Der polnische Premier betonte in dem Interview, dass Warschau "dies bereits als diskriminierend und als eine Art Diktat" Brüssels empfinde. "Aber wenn es noch schlimmer wird, müssen wir unsere Strategie überdenken", fügte er hinzu.

Morawiecki bezeichnete die Zurückhaltung des Zuschusses in Höhe von 36 Milliarden Euro für den Wiederaufbau nach der COVID-19-Pandemie durch die Europäische Kommission als "Verstoß gegen die Rechtsstaatlichkeit" und erklärte, Polen werde "nicht kapitulieren". Um einen Kompromiss zu finden, so fügte er hinzu, sollte die EU ihre jüngste Entscheidung rückgängig machen, Warschau mit einer täglichen Geldstrafe zu belegen, bis es die EuGH-Entscheidungen zur Justizreform umgesetzt hat. Er ergänzte: 

"Das wäre das Klügste, was sie tun könnten, denn dann würden wir nicht mit vorgehaltener Waffe miteinander reden. Genau diese Situation führt dazu, dass wir relativ wenig Lust auf weitere Handlungen haben."

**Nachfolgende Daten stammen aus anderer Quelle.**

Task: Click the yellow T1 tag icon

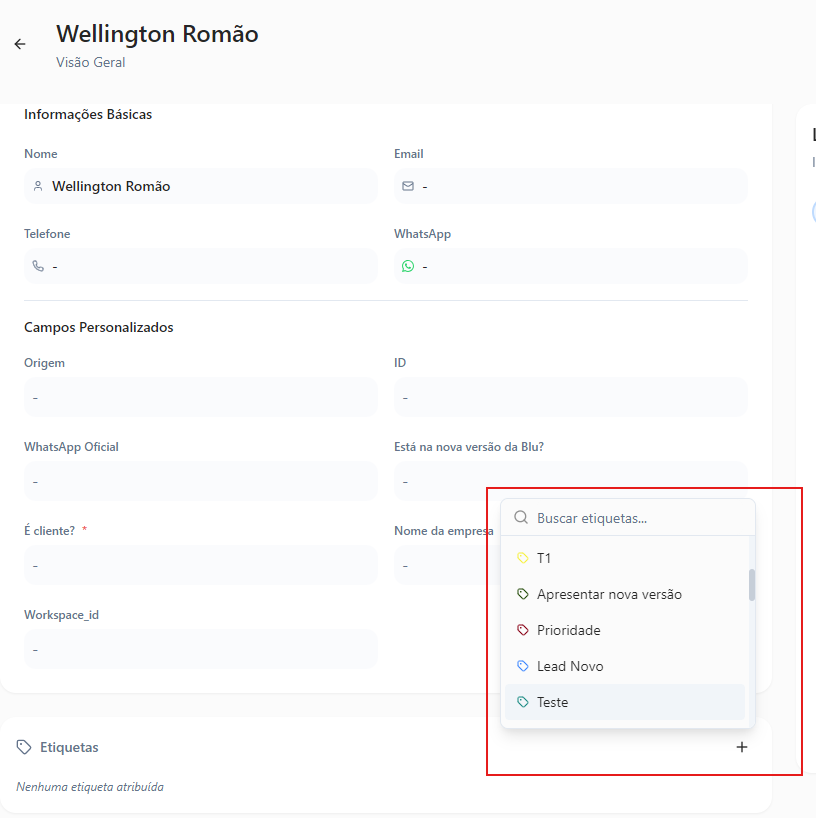Action: point(522,558)
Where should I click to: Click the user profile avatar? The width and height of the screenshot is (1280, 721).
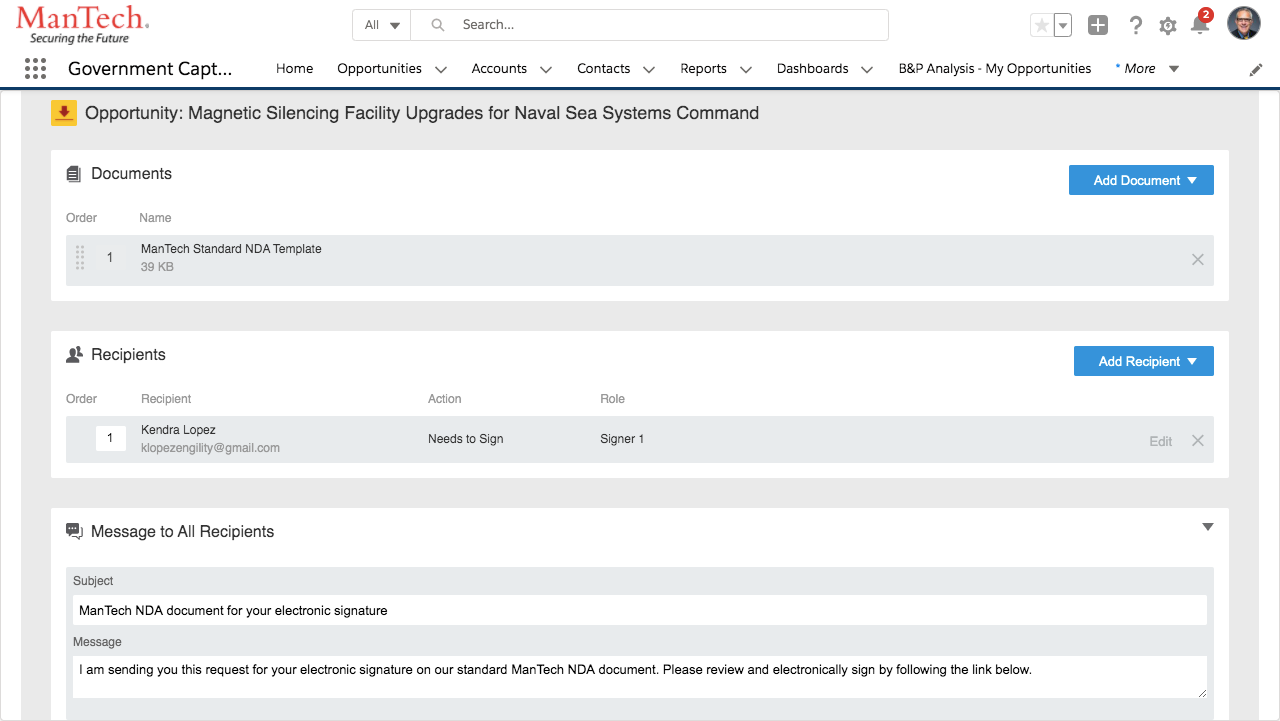1244,24
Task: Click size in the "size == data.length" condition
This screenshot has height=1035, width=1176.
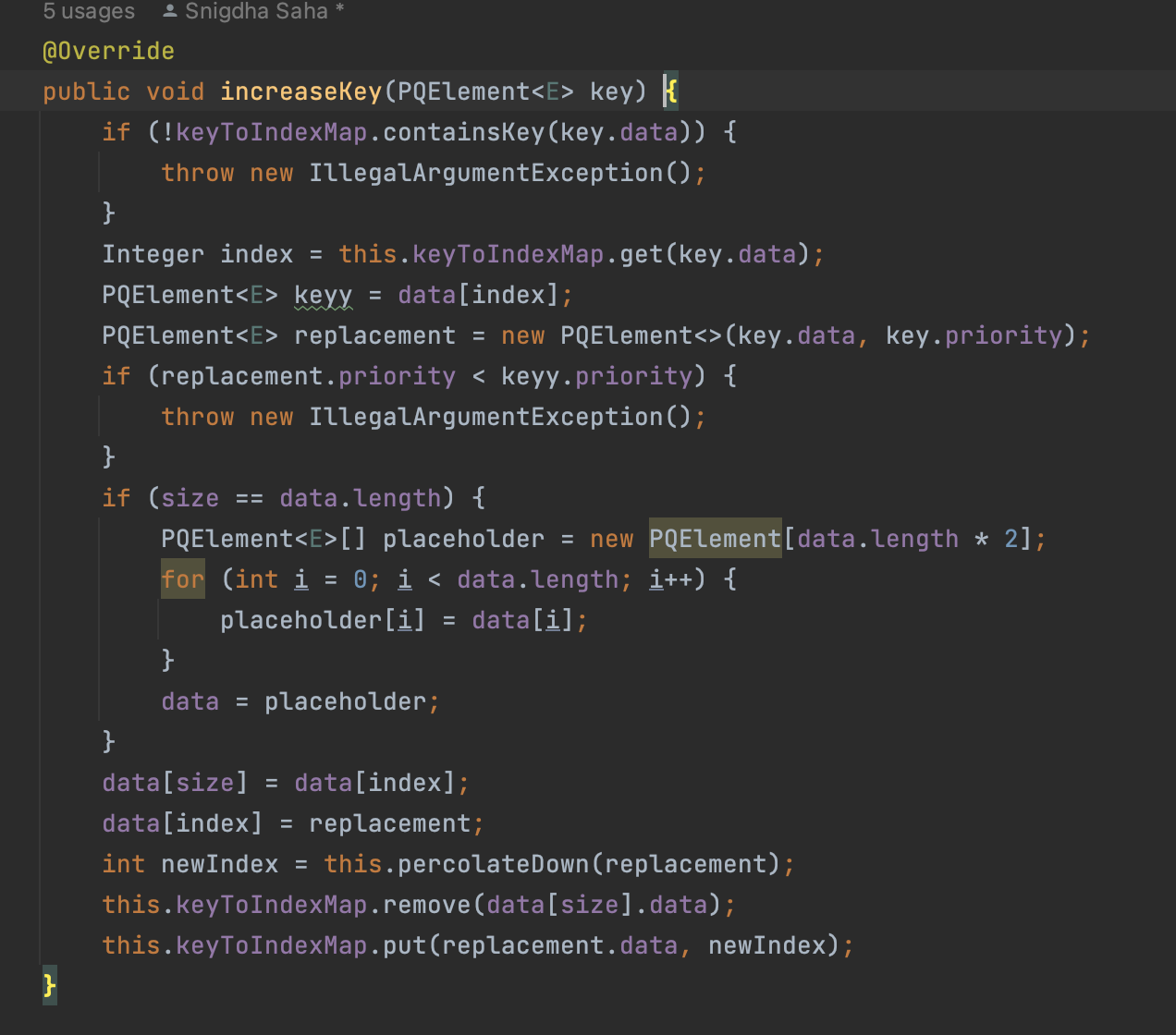Action: tap(190, 498)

Morawiecki fasste seine jüngsten Gespräche mit den Staats- und Regierungschefs der EU – darunter die scheidende Bundeskanzlerin Angela Merkel, der französische Präsident Emmanuel Macron und die Chefin der Europäischen Kommission Ursula von der Leyen – dennoch als "sehr zufriedenstellend" zusammen und erklärte, dass trotz der oben erwähnten Meinungsverschiedenheiten keine Gefahr eines "Polexit" bestehe.

Barley: Die EU ist gefährdet

Doch die Vizepräsidentin des Europaparlaments Katarina Barley warnte nun in einem Interview mit dem Sender ntv vor einem Zerfall der Europäischen Union. Mit dem Urteil des polnischen Verfassungsgerichtshofs habe sich die Regierung in Warschau aus der europäischen Rechtsgemeinschaft verabschiedet, sagte die SPD-Politikerin. Sie betonte: 

"Ich sehe die konkrete Gefahr, dass wenn wir jetzt nichts unternehmen, wird die Europäische Union so jedenfalls nicht mehr bestehen wird."

Laut Barley arbeiten Polen und auch Ungarn bereits seit Jahren daran, "unser Verständnis von Demokratie und Rechtsstaatlichkeit zu verändern". Budapest und Warschau begnügten sich nicht damit, in ihren eigenen Ländern die Unabhängigkeit der Justiz abzuschaffen, sondern wollten das in die gesamte Europäische Union übertragen. Der "Lawineneffekt" sei von Ungarn ausgegangen und erstrecke sich nun auch auf andere Staaten wie etwa Polen, aber inzwischen auch Slowenien. 

Laut Barley herrschen in Ungarn bereits "Verhältnisse, da kann man schon fast nicht mehr von Demokratie reden". Der ungarische Regierungschef Viktor Orbán habe seine Macht total zementiert. "Er wird sie auch nicht abgeben, selbst wenn er abgewählt werden sollte", so Barley. Orbán habe demnach da "Mechanismen eingebaut, dass er nachher immer noch die Fäden in der Hand hält". Das sei dann auf Polen übergeschwappt, warnte die SPD-Politikerin. Die EU müsse jetzt "endlich konsequenter handeln".